# PROBLEM REQUIREMENTS
Everything in the data that follows has to be repeated verbatim.

= = = =

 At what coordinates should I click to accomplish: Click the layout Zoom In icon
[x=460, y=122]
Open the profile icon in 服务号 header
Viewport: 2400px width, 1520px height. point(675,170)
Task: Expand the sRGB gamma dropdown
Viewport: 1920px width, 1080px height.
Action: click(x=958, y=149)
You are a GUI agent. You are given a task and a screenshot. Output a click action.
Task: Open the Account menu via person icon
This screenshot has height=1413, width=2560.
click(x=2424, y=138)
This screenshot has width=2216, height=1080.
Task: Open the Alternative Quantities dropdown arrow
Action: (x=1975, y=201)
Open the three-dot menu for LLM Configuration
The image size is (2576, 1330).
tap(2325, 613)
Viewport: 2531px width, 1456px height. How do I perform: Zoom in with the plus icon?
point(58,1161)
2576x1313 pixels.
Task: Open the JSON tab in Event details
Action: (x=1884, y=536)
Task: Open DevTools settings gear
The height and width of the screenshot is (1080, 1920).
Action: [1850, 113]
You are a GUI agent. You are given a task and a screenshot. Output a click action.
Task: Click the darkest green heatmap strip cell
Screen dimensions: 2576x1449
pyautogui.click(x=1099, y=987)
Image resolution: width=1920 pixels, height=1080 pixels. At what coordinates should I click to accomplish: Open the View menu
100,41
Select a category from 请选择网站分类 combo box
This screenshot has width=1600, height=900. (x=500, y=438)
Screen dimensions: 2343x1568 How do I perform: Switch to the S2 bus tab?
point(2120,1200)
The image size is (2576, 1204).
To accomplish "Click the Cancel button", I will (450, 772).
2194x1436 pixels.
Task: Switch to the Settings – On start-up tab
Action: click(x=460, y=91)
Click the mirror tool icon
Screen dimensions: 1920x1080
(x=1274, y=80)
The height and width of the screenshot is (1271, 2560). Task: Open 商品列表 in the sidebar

= = = =

# RESPONSE BELOW
 At what coordinates should I click to accomplish: Click the layout Zoom In icon
[x=460, y=122]
Open the profile icon in 服务号 header
Viewport: 2400px width, 1520px height. point(675,170)
Task: Expand the sRGB gamma dropdown
Viewport: 1920px width, 1080px height.
Action: click(x=958, y=149)
You are a GUI agent. You are given a task and a screenshot. Output a click action.
Task: Open the Account menu via person icon
This screenshot has height=1413, width=2560.
click(x=2424, y=138)
This screenshot has width=2216, height=1080.
Task: Open the Alternative Quantities dropdown arrow
Action: (x=1975, y=201)
Open the three-dot menu for LLM Configuration
The image size is (2576, 1330).
tap(2325, 613)
Viewport: 2531px width, 1456px height. How do I perform: Zoom in with the plus icon?
point(58,1161)
2576x1313 pixels.
Task: Open the JSON tab in Event details
Action: (x=1884, y=536)
Task: Open DevTools settings gear
The height and width of the screenshot is (1080, 1920).
Action: [1850, 113]
You are a GUI agent. You are given a task and a screenshot. Output a click action.
Task: Click the darkest green heatmap strip cell
Screen dimensions: 2576x1449
pyautogui.click(x=1099, y=987)
Image resolution: width=1920 pixels, height=1080 pixels. At what coordinates should I click to accomplish: Open the View menu
100,41
Select a category from 请选择网站分类 combo box
This screenshot has width=1600, height=900. (x=500, y=438)
Screen dimensions: 2343x1568 How do I perform: Switch to the S2 bus tab?
point(2120,1200)
The image size is (2576, 1204).
To accomplish "Click the Cancel button", I will (450, 772).
2194x1436 pixels.
Task: Switch to the Settings – On start-up tab
Action: click(x=460, y=91)
Click the mirror tool icon
Screen dimensions: 1920x1080
(x=1274, y=80)
The height and width of the screenshot is (1271, 2560). Task: Open 商品列表 in the sidebar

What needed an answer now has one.